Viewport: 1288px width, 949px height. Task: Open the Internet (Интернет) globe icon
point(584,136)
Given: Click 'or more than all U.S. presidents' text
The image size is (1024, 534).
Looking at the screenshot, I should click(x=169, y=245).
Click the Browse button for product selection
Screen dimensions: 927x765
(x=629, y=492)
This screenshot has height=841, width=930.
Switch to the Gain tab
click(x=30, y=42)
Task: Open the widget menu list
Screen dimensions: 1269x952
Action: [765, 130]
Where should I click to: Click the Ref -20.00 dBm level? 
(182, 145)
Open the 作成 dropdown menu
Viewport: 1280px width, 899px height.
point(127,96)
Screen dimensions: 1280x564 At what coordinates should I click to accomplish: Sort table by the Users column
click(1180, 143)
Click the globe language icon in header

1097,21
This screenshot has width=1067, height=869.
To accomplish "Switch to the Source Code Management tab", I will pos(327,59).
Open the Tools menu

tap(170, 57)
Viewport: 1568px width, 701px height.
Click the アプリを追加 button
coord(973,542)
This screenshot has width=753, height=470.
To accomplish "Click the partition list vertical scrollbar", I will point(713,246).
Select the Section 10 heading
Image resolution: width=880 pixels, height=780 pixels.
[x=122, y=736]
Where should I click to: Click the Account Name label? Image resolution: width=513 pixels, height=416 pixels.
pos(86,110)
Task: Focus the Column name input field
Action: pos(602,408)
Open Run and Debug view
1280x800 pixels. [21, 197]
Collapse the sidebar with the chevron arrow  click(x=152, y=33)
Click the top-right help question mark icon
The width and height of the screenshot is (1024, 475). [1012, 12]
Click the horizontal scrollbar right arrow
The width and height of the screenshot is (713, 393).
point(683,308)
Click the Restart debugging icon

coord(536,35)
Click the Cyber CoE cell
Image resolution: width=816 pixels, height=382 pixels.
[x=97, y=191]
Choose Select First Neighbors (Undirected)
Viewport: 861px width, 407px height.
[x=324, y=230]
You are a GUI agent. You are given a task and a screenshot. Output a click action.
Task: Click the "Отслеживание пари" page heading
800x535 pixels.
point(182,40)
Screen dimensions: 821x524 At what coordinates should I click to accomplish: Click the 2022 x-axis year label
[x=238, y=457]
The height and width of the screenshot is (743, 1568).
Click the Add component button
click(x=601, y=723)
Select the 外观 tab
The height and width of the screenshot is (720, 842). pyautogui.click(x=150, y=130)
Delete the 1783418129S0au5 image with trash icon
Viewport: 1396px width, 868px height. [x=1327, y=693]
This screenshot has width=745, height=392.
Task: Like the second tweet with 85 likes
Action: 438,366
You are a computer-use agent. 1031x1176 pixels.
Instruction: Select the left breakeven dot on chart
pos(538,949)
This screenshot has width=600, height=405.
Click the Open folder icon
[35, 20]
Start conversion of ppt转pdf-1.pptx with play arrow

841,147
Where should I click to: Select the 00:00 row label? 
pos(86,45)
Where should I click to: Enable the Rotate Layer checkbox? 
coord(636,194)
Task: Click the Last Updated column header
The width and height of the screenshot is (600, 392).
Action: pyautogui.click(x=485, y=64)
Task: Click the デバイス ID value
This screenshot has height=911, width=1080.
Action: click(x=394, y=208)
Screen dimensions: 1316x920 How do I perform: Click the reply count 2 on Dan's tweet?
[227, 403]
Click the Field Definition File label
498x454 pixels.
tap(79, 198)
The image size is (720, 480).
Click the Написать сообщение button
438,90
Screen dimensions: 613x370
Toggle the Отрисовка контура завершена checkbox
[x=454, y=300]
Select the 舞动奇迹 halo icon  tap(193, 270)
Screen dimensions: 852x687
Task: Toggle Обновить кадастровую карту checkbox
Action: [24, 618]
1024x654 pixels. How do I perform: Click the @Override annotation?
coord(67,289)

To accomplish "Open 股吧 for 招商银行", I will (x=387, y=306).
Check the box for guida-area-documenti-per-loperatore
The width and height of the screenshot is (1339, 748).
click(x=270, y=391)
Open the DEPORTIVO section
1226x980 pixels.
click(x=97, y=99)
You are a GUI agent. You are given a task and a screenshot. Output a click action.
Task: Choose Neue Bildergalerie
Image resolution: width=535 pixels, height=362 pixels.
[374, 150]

▬▬▬

**Task directions**
Reproduce, word for word, the lines of the data from the one that contains "1024x654 pixels. How" to the end, both ends included.

**Answer section**
1024x654 pixels. How do I perform: Click the @Override annotation?
coord(67,289)

To accomplish "Open 股吧 for 招商银行", I will (x=387, y=306).
Check the box for guida-area-documenti-per-loperatore
The width and height of the screenshot is (1339, 748).
click(x=270, y=391)
Open the DEPORTIVO section
1226x980 pixels.
click(x=97, y=99)
You are a GUI agent. You are given a task and a screenshot. Output a click action.
Task: Choose Neue Bildergalerie
Image resolution: width=535 pixels, height=362 pixels.
[374, 150]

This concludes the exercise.